Other News Materials 6 February 2009 04:34 (UTC +04:00)

Vertex Pharmaceuticals Inc.'s founder and chief executive officer Joshua Boger will retire May 23, the company said, Bloomberg reported.

Boger will be succeeded by Matthew Emmens, 57, a company director since 2004, Cambridge, Massachusetts-based Vertex said today in a statement. Emmens left Shire Plc as chief executive officer in June.

Boger, 57, is leaving Vertex as the company nears the finish line for human tests of its leading experimental product, the hepatitis C treatment telaprevir. The company expects to file for regulatory approval of the drug in the second half of 2010, according to company spokeswoman Patricia Farrell.

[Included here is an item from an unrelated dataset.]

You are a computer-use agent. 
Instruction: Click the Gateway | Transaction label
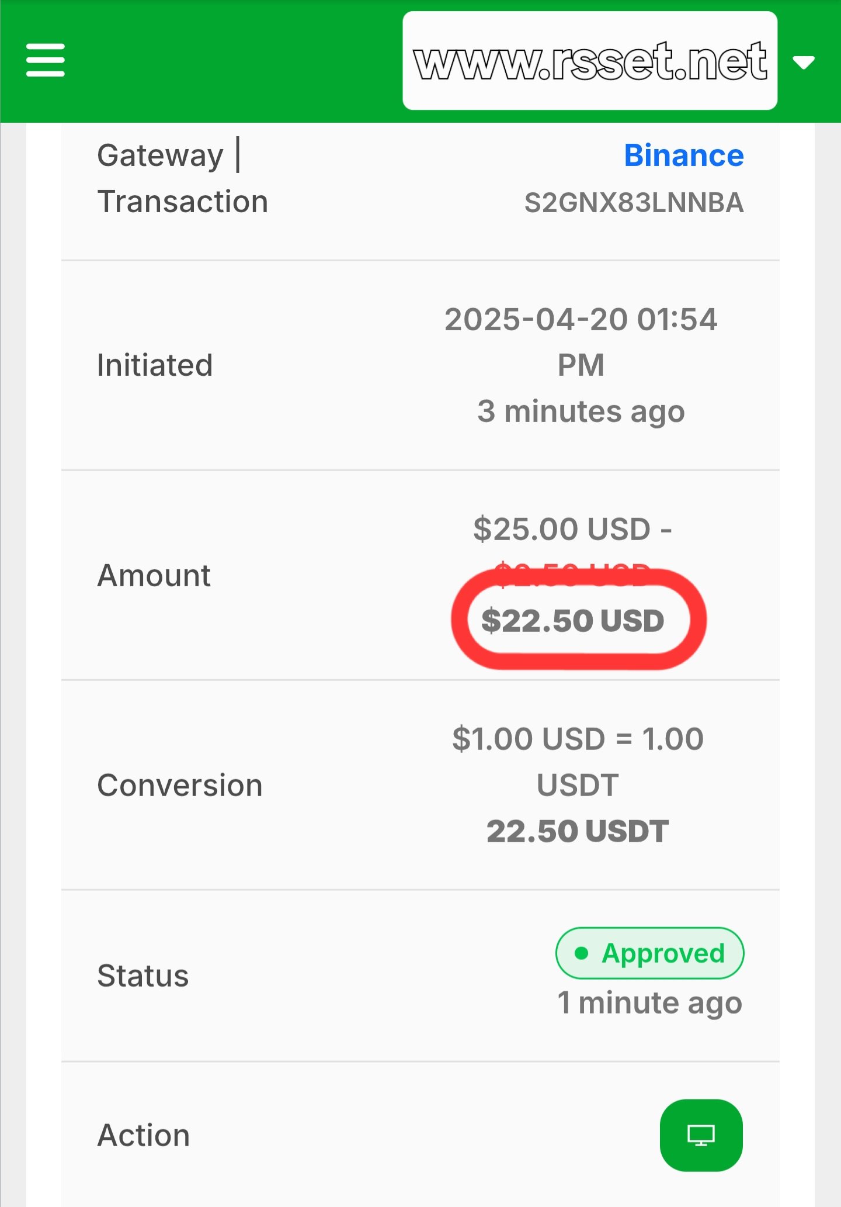pyautogui.click(x=183, y=178)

Vertex shares climbed 66 percent in the past 12 months, topping the 136-member Nasdaq Biotech Index, which fell 4.7 percent.

"We view Vertex as a relatively safe mid-cap biotech with a drug that has blockbuster potential and is also a possible acquisition target for big pharma," Brian Abrahams, an analyst with Oppenheimer & Co. in New York, said in a telephone interview. Oppenheimer has a neutral rating on the stock.

Analysts are projecting sales of $764 million for Vertex in 2011, presumably the first year that telaprevir would reach the market if approved, according to Bloomberg estimates. Telaprevir is in the third and final round of clinical trials generally required for U.S. Food and Drug Administration approval.

Vertex rose 57 cents, or 1.7 percent, to $33.96 at 4 p.m. New York time in Nasdaq Stock Market trading.

Emmens remains non-executive chairman of U.K.-based Shire, a specialty pharmaceutical company whose biggest product is Adderall XR, a treatment for attention-deficit hyperactivity disorder that had more than $1 billion in sales in 2007.